◆ SOURCE ◆

Des tours majestueuses de nos vieilles Cathédrales aux flèches ajourées de nos grandes églises, aux modestes campaniles des plus humbles chapelles, bourdons à voix sonore, clochettes argentines, confondez vos accents. Sonnez, sonnez à toute volée, cloches de notre France!

Que vos gais carillons, emportés par le vent, répétés par l’écho, perçant la voûte des cieux, chantent à nos héros, à nos petits soldats, l’hymne de notre amour, de notre reconnaissance. N’est-ce pas la Toussaint, la fête de nos aïeux, la fête de nos parents, la fête des petits anges arrachés à nos bras?

N’est-ce pas la Toussaint, la fête des martyrs, de ceux qui, pour leur Dieu et pour leur sol natal sont tombés, autrefois, dans l’arène et meurent aujourd’hui sur les champs de bataille?

Au cours de cette année, les célestes cohortes ont grossi leurs légions. Des rives de l’Yser aux montagnes des Vosges, en passant par l’Artois, la Champagne et l’Argonne, sur les bords de la Marne, de l’Aisne et de la Meuse, les meilleurs de nos fils ont ajouté une glorieuse page à celles qu’avant eux, dans notre noble histoire, avaient déjà écrites Duguesclin le Breton; Jehanne la Lorraine; le chevalier Bayard, le sans reproche. A torrents, depuis quinze mois, le sang français a coulé; à flots il coulera encore. Les vainqueurs de Bouvines, de Rocroy d’Austerlitz, d’Iéna ont de dignes héritiers en nos preux d’aujourd’hui. Tout autant que jadis, porte-drapeau du droit de la liberté, de l’indépendance, la France veut vaincre les barbares; comme au temps de jadis, la France les vaincra.

La tâche est rude, la tâche impose de durs et pénibles sacrifices? Et après?... Alors que loin du feu, les esprits parfois s’inquiètent, s’énervent, s’irritent, là-bas, en première ligne, le soldat s’impatiente de ne pas aller assez vite de l’avant, le soldat attend, la rage au cœur, l’heure de la charge glorieuse d’où, peut-être, il ne reviendra pas. Il le sait et il n’hésite pas, il le sait et il court: la mort peut le frapper, il ne la craint pas parce qu’il n’a pas à la craindre, parce qu’il est certain, qu’au-delà du tombeau, une vie meilleure l’attend.

◆ DONNÉES ENREGISTRÉES ◆
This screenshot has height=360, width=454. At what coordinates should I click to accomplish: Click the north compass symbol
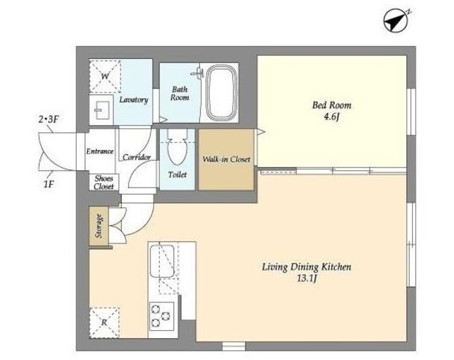(x=396, y=21)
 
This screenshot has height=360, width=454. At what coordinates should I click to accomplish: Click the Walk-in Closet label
(x=226, y=159)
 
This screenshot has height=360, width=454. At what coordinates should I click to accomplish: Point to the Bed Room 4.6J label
(x=332, y=111)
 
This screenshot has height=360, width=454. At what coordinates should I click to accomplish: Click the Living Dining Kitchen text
(x=306, y=267)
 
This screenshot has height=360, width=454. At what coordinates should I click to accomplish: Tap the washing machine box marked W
(x=105, y=77)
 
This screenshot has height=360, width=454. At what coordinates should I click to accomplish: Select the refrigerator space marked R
(x=104, y=322)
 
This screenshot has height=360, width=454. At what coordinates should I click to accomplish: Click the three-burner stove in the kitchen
(x=162, y=316)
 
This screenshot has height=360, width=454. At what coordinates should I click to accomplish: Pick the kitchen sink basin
(x=162, y=261)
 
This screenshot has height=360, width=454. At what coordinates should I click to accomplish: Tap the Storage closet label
(x=99, y=226)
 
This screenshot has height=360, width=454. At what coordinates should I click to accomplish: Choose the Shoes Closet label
(x=104, y=182)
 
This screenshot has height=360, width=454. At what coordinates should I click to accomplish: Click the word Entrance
(x=99, y=151)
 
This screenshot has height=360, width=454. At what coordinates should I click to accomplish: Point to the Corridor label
(x=137, y=158)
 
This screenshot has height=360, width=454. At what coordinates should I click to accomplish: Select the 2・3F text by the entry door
(x=49, y=119)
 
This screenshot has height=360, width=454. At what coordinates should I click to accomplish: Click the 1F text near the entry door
(x=49, y=184)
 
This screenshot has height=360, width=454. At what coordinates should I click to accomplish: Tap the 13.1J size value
(x=307, y=278)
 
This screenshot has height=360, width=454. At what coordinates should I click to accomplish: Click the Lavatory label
(x=134, y=100)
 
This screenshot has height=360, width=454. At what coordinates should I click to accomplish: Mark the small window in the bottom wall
(x=233, y=346)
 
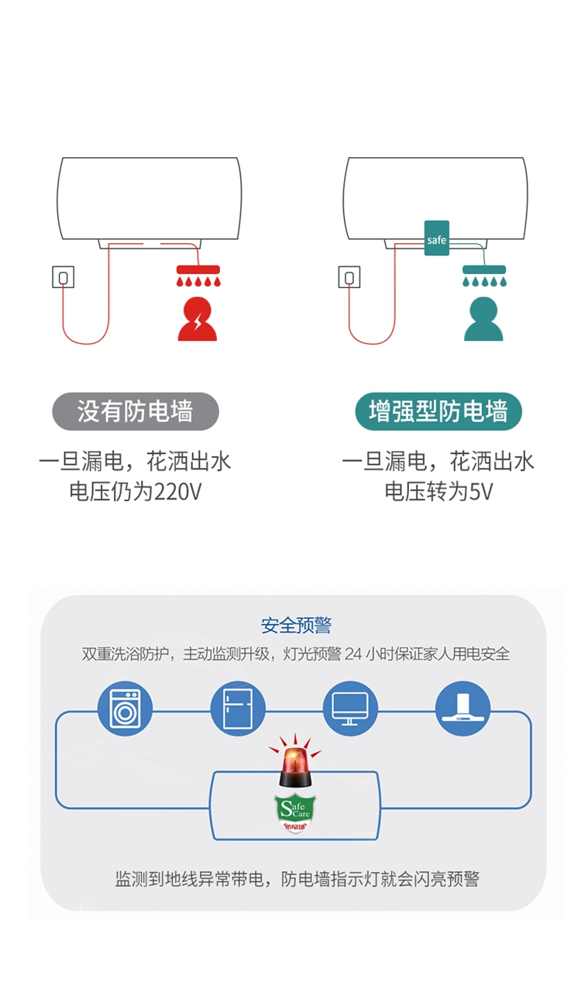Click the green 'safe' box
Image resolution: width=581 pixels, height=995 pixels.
point(436,238)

◆ CONSIGNE ◆
Poursuivez le texte sur la Toussaint et les soldats tombés au front, à la suite de sa dernière phrase.

◆ RÉPONSE ◆
... « Tous les soldats ne sont pas chrétiens, tous ne partagent pas notre foi en l’immortalité de l’âme, tous ne croient pas à la récompense suprême. »...

C’est vrai, mais qui peut pénétrer les secrets de la Providence? Notre Dieu, Dieu de justice et de bonté, tient compte des circonstances et ne laisse sans récompense aucune douleur, aucun sacrifice pour la bonne cause. Nous n’avons pas voulu la guerre, nous la subissons. Et les braves, fauchés à la fleur de l’âge, par la criminelle volonté de Guillaume, ne trouveraient pas grâce devant la justice divine!...

L’abbé Nottin, curé-archiprêtre de Vitry-le-François: un brave, il l’a mille fois prouvé au cours de la bataille de la Marne; un bon citoyen, il l’a démontré durant l’occupation allemande, alors qu’ayant assumé, volontairement, l’administration de sa ville abandonnée par ses représentants, il discutait les volontés de l’ennemi; le Journal officiel a signalé à l’admiration de tous les patriotes son héroïsme et son courage civique; un saint, depuis quatorze mois constamment au chevet des blessés, il leur apporte les consolations de l’heure suprême, l’abbé Nottin, répétons nous, disait, la semaine dernière, à la mère d’un petit soldat qui venait d’expirer dans ses bras: « N’ayez aucune crainte, Madame, votre fils est au Ciel. D’une part, il était bon chrétien; d’autre part, il a tellement souffert. Puis, il était si résigné, comme le sont d’ailleurs tous ses camarades. Je vous en donne ma parole, il est entré tout droit dans le Paradis. »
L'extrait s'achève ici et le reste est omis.